# WHAT THE EXERCISE ASKS:
All that should come back is the lines of the data below from the one containing "Task: Open the Action Center from system tray" to the one containing "Task: Click the blue", inclusive, exactly as they stand.

# DATA RECORDS:

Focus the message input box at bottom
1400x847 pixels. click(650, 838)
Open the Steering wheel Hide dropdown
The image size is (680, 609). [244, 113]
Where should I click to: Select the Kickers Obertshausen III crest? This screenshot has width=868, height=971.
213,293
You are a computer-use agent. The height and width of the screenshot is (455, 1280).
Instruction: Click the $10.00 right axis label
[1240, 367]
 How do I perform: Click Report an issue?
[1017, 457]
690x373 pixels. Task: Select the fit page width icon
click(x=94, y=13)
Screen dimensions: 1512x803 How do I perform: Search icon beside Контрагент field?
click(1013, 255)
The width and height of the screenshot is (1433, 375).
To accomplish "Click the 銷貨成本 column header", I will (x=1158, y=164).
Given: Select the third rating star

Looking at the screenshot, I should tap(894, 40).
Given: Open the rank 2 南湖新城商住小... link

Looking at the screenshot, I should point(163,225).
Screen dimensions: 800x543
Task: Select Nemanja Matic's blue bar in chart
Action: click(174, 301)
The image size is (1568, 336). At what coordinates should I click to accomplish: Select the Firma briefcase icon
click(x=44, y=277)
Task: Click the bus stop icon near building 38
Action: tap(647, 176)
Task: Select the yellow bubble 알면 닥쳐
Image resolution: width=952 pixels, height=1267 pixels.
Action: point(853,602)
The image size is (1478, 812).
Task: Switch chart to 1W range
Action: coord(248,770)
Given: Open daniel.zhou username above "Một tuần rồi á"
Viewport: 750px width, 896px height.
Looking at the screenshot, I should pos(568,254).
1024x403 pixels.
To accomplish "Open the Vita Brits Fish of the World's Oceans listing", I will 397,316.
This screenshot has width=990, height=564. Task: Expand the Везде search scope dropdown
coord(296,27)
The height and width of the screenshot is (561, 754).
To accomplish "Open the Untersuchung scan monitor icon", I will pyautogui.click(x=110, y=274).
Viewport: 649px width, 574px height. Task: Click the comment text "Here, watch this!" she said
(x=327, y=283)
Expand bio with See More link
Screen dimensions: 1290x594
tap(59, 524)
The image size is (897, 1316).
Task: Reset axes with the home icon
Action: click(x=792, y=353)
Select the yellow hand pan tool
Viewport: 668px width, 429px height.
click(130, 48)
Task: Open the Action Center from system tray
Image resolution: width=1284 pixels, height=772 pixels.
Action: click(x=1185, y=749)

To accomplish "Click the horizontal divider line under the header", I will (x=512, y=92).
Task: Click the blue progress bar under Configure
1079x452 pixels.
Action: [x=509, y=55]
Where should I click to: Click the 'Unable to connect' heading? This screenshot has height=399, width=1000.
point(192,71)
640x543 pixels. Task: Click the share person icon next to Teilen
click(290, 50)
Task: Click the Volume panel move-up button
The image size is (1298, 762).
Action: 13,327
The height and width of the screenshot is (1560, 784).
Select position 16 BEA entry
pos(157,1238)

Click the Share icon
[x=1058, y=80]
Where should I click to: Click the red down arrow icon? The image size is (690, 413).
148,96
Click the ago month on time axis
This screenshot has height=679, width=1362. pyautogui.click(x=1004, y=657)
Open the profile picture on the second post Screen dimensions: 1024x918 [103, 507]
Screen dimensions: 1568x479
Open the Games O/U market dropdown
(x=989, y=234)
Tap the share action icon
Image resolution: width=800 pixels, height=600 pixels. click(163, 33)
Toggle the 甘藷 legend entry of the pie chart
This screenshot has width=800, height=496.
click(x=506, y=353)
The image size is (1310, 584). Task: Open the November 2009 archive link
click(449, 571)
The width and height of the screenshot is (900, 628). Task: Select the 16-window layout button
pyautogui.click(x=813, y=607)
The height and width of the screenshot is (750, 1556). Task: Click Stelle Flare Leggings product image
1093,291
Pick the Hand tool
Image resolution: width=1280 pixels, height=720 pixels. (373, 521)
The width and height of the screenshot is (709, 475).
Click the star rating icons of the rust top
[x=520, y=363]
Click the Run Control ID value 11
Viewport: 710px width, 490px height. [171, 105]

# RESULT:
Task: Open the Action Center from system tray
Image resolution: width=1284 pixels, height=772 pixels.
Action: click(x=1185, y=749)

To accomplish "Click the horizontal divider line under the header", I will (x=512, y=92).
Task: Click the blue progress bar under Configure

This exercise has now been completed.